_TASK DIRECTIONS_: Please quote exactly the lines below from the line containing "Image resolution: width=1456" to the line containing "Task: Click the", both lines included, and nothing else.
Top of WORKING DATA
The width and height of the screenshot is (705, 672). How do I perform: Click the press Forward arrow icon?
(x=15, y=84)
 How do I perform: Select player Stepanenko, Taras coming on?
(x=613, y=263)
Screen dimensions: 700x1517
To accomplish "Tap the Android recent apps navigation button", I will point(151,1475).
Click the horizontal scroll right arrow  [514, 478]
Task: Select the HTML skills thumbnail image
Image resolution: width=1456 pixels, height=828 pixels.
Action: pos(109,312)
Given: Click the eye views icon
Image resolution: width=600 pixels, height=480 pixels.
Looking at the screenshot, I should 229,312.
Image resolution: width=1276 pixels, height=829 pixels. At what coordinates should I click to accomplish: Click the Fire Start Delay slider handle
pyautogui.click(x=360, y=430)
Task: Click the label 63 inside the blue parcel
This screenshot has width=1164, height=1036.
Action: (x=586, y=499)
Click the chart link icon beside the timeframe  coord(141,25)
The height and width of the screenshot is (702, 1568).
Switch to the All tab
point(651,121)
Bottom of WORKING DATA
_ANSWER FOR THIS EXERCISE_:
Image resolution: width=1456 pixels, height=828 pixels.
Action: pos(109,312)
Given: Click the eye views icon
Image resolution: width=600 pixels, height=480 pixels.
Looking at the screenshot, I should 229,312.
Image resolution: width=1276 pixels, height=829 pixels. At what coordinates should I click to accomplish: Click the Fire Start Delay slider handle
pyautogui.click(x=360, y=430)
Task: Click the label 63 inside the blue parcel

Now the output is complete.